When processing administrative tasks asynchronously via a queue, we often need to manage transient state related to the operation. For example, we might need to implement a distributed lock to prevent concurrent modification of the same resource, track the progress of a multi-step operation, or temporarily cache intermediate results. We need a fast and reliable way to store and access this temporary, non-transactional state.

Decision

We will use Redis as the primary storage mechanism for all transient state related to administrative operations. Since Redis is already a core part of our stack (as the backend for BullMQ), using it for this purpose avoids adding a new dependency.

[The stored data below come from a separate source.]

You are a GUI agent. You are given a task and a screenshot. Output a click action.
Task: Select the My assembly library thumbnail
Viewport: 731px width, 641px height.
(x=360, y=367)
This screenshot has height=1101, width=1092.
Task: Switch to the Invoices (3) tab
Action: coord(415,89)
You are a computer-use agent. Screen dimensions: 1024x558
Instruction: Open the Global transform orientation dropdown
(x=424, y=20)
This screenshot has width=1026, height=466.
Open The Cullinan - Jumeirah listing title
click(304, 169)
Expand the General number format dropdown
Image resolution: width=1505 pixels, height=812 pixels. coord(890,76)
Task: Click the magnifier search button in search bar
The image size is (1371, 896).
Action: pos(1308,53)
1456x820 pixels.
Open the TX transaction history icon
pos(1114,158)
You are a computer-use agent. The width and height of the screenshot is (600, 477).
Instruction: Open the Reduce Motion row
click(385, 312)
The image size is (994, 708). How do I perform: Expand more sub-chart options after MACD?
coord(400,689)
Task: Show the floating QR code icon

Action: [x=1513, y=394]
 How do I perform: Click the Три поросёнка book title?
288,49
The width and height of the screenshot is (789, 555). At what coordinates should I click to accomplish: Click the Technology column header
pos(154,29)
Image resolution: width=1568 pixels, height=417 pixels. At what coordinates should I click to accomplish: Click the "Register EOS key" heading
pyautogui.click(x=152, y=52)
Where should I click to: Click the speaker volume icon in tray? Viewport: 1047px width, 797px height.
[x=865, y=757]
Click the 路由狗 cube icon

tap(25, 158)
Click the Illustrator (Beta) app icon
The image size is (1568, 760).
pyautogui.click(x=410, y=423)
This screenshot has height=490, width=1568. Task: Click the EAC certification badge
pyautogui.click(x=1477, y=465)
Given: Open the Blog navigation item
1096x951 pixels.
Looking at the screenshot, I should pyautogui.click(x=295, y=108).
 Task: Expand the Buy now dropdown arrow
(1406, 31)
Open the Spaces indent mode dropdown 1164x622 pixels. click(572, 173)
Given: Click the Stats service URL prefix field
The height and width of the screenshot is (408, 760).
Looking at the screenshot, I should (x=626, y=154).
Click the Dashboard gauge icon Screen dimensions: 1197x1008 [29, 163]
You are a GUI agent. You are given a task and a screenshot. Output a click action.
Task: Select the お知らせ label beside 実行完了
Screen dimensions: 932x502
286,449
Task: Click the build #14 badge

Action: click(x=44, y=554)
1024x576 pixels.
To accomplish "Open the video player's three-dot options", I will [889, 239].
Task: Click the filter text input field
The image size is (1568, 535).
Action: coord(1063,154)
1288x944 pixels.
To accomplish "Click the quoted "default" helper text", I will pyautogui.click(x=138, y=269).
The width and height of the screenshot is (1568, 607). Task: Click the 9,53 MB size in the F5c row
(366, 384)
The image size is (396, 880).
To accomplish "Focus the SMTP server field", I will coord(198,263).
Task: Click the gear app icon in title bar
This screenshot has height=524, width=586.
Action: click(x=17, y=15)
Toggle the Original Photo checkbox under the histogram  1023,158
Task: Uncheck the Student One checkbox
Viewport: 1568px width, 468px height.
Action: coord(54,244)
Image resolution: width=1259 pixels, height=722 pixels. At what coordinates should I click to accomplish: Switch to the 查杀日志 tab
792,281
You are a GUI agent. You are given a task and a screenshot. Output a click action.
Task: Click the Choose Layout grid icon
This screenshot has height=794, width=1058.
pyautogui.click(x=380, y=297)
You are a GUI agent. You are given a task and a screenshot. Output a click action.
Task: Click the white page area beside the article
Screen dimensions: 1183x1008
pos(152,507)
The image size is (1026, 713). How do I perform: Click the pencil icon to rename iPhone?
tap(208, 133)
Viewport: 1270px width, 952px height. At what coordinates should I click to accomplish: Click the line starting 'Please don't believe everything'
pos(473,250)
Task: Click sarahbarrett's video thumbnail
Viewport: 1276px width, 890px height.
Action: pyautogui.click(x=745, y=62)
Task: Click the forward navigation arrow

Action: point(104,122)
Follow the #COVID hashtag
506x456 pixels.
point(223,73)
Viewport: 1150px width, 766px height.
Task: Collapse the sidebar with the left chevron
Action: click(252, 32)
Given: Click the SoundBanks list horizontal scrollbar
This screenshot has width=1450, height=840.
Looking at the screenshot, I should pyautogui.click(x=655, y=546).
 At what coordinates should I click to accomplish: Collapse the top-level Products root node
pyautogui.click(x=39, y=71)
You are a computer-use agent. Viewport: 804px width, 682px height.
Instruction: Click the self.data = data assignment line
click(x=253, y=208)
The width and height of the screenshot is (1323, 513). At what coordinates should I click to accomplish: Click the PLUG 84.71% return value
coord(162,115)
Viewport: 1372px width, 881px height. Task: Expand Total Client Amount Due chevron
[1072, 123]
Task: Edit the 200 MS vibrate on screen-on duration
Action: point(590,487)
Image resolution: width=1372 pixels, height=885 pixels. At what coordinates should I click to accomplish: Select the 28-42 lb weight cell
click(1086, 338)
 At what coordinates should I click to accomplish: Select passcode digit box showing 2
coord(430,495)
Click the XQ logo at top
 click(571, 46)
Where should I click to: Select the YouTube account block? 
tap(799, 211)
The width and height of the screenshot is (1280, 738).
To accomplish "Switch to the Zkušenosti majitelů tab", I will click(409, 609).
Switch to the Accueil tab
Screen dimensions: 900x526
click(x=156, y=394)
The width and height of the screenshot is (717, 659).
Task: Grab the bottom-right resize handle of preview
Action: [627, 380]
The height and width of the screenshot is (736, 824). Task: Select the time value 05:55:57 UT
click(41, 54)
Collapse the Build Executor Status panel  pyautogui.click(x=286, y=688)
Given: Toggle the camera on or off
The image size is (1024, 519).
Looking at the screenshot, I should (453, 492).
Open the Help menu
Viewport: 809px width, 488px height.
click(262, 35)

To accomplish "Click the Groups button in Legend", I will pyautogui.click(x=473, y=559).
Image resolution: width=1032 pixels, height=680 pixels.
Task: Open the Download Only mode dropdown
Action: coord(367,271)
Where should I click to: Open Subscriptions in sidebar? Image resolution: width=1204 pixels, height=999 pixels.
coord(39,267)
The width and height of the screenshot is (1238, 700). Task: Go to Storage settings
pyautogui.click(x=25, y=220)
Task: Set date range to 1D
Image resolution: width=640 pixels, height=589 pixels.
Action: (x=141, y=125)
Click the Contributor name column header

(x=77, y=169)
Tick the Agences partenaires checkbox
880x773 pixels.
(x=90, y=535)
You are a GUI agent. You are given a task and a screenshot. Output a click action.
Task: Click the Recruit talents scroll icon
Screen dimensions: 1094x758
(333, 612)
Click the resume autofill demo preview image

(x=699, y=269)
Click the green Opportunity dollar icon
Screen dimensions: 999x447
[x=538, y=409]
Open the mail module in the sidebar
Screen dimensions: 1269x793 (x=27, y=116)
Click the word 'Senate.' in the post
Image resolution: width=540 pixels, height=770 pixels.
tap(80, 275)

Examples of state to be managed in Redis include:

  • Distributed Locks: Using Redis's atomic operations (like SETNX) to ensure that only one worker can process a job for a specific entity at a time.
  • Progress Tracking: Storing the progress of a long-running job (e.g., "75% complete") in a Redis key so it can be queried by an admin dashboard.
  • Job-Related Caching: Caching data needed for a specific job that doesn't need to be persisted permanently in the main PostgreSQL database.

Consequences

Positive:

  • Performance: Redis is an in-memory datastore, making it extremely fast for the kind of rapid read/write operations needed for state management (like acquiring/releasing locks).
  • No New Dependencies: Leverages an existing, core component of our infrastructure, simplifying the tech stack.
  • Rich Data Structures: Redis provides versatile data structures (Hashes, Sets, Lists) that are well-suited for various state management needs, often simplifying the application logic compared to using a relational database for the same purpose.

Negative:

  • Data is Not Permanent: Redis is not a durable, permanent store by default. In case of a catastrophic Redis failure, this transient state could be lost.
  • Increased Redis Load: This will increase the load on our Redis instance, which could potentially impact queue performance if not monitored properly.

Mitigation:

  • State is Transient: The state being stored is, by definition, transient and not the primary source of truth. The loss of this data would be inconvenient (e.g., a progress bar would reset, a lock might be released early), but it would not result in the corruption of core application data stored in PostgreSQL.
  • Clear Key Naming Conventions: We will establish and enforce a strict key naming convention (e.g., admin:lock:<entity>:<id>) to keep the Redis keyspace organized and avoid collisions.
  • Monitoring: The load on the Redis instance will be actively monitored via Prometheus/Grafana to ensure that it remains within acceptable limits. If necessary, the Redis cluster can be scaled up.